Over the years, RSE has carried out several studies aimed at defining a forecasting system capable of simulating the fouling phenomenon of insulators. In particular, a prediction chain based on the air quality model CAMx, the meteorological model WRF, the anthropogenic emissions model SMOKE and the natural emissions models MEGAN and SEASALT has been implemented since 2016. It is capable of estimating the ground deposition phenomenon and the concentrations of the main pollutants to which insulators are exposed in the atmosphere.
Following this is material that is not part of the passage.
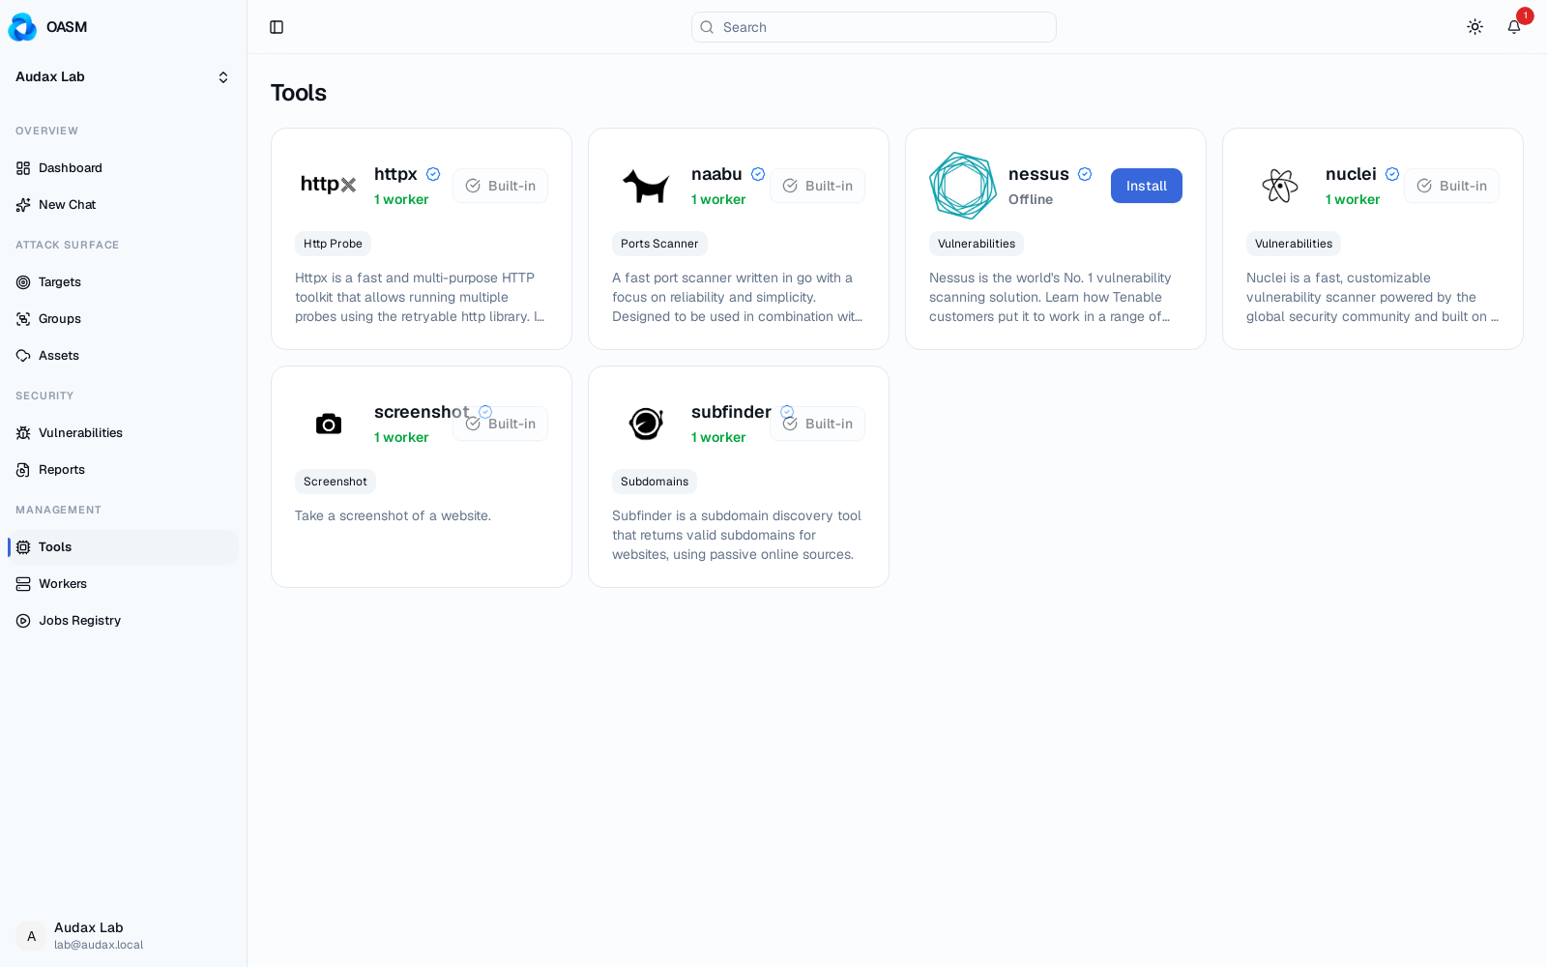Click the httpx logo

click(329, 184)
Since the first implementation of the modeling system, several updates and improvements have been introduced with the aim of making the tool increasingly efficient and reliable.
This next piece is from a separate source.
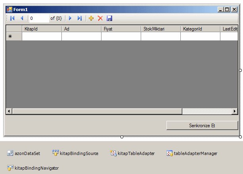Click the StokMiktari column header
243x174 pixels.
[161, 29]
In particular, in the present year of research, the air quality forecasting system was first consolidated through an update of its main modules (CAMx, WRFCAMx, ISPRA 2015 emission inventory) in order to bring them up to date.

Downstream of this, the updated forecasting system included a module for calculating deposition on the surface of the insulator through a parameterized analytical formulation that takes into account a standardized insulator geometry and the local fluid dynamic characteristics of the deposition process. From the returned deposition values, it is then possible to calculate indices of insulator contamination (e.g., ESDD and NSDD).

Finally, it was decided to explore the possibility of including, downstream of the obstacle model, a model that would allow consideration of the thermodynamic transformations and phase changes undergone by the deposited compounds, as a function of temperature and relative humidity conditions.

For this purpose, the thermodynamic model ISORROPIA, already present in CAMx for simulating the thermodynamic equilibrium of inorganic species in the atmosphere, was considered. The two versions analyzed, 2.1 and 1.7, differ in the presence or absence of the alkaline earth metals (Mg2+, Ca2+ and K+).
The results showed that the ISORROPIA 2.1 model reconstructs the expected trend for some salts, such as sodium chloride, sodium nitrate, and ammonium sulfate. In other cases, the response output of the model exhibits trends deviating from the expected ones, while maintaining recurring behaviors in the presence of some salts in input.

The development of both the obstacle model and the thermodynamic model represent a peculiar aspect of the modeling system, so that in the continuation of the activity, special emphasis will be given to verifying the current limitations and improving their performance.